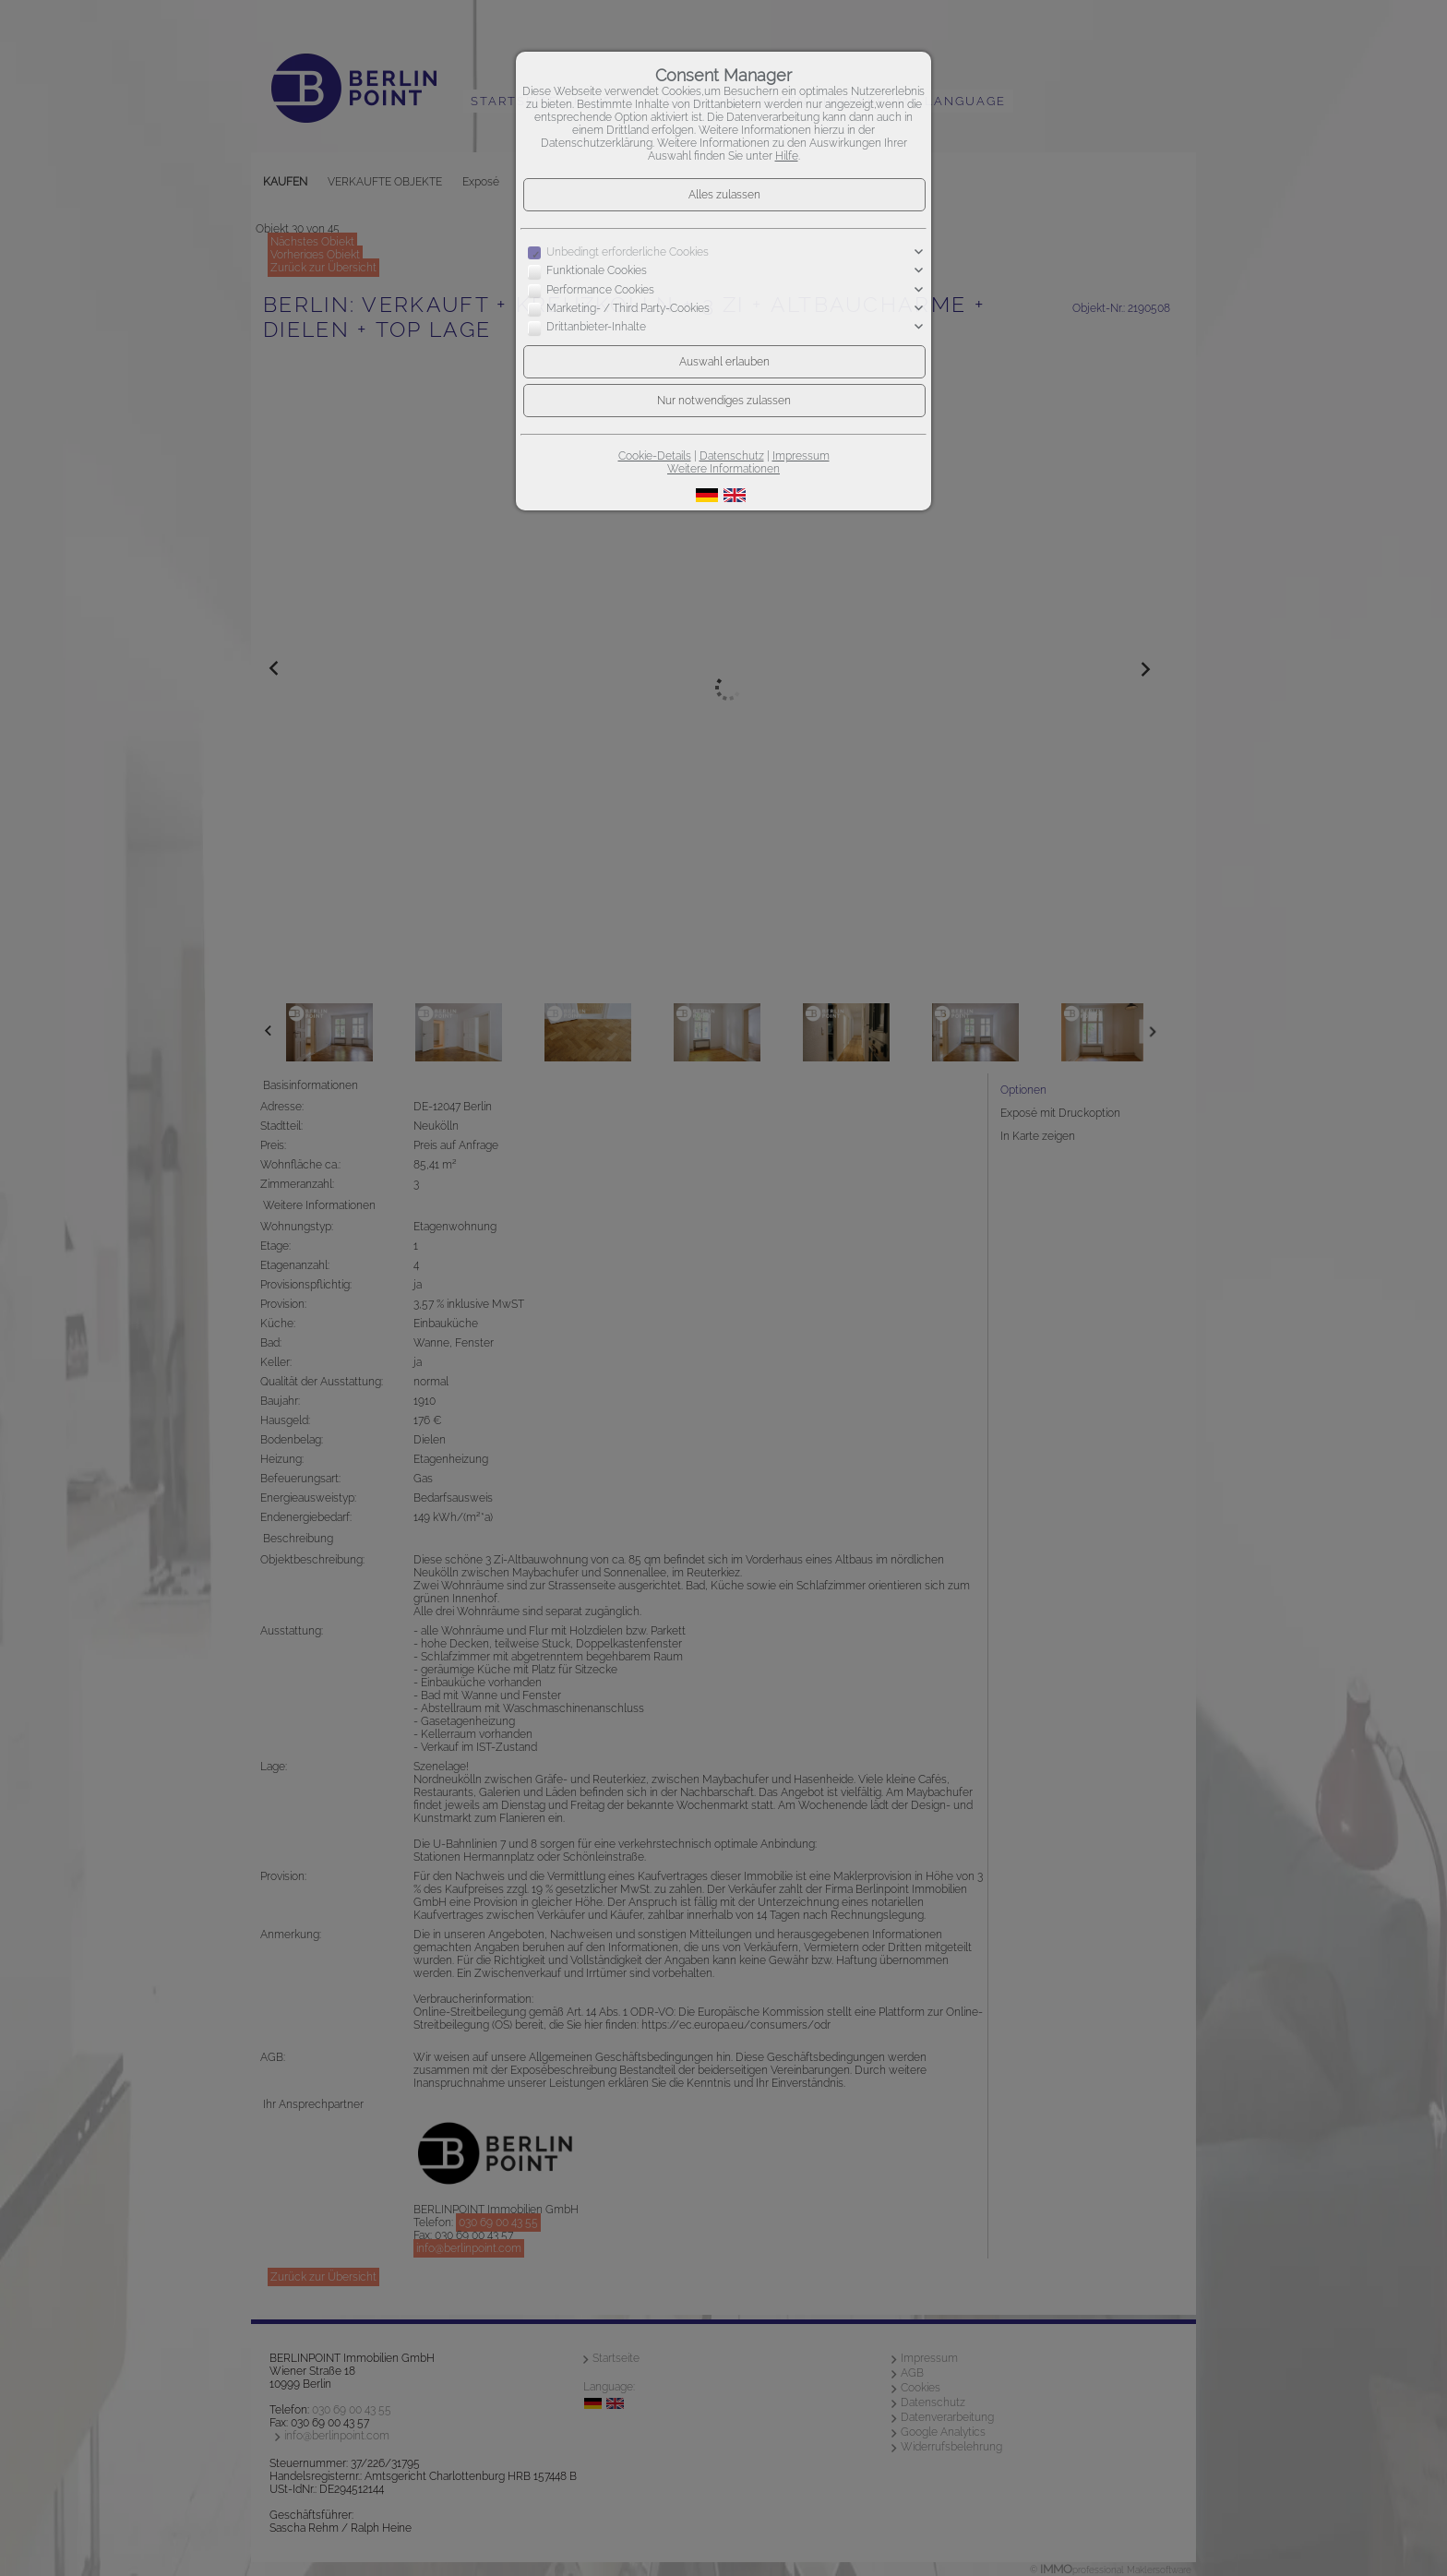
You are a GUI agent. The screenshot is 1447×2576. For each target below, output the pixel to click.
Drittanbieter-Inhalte (596, 327)
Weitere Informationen (723, 468)
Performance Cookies (600, 289)
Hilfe (786, 156)
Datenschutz (732, 455)
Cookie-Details (654, 455)
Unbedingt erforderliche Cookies (627, 252)
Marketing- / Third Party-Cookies (628, 308)
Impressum (801, 455)
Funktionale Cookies (596, 271)
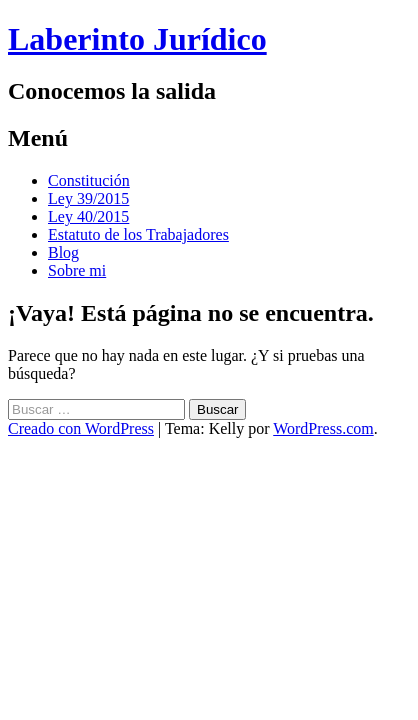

_____

§ Short problem
Reproduce every line of the records above, the requests included, adding 61 to each number in the answer coordinates. Omit the pictures from your answer.

§ Exercise output
You are a GUI agent. The screenshot is 1447×2576. For each target below, output the pixel to click.
Drittanbieter-Inhalte (657, 388)
Weitere Informationen (784, 529)
Performance Cookies (661, 350)
Hilfe (847, 217)
Datenschutz (793, 516)
Cookie-Details (715, 516)
Unbedingt erforderliche Cookies (688, 313)
Marketing- / Third Party-Cookies (689, 369)
Impressum (862, 516)
Funktionale Cookies (657, 332)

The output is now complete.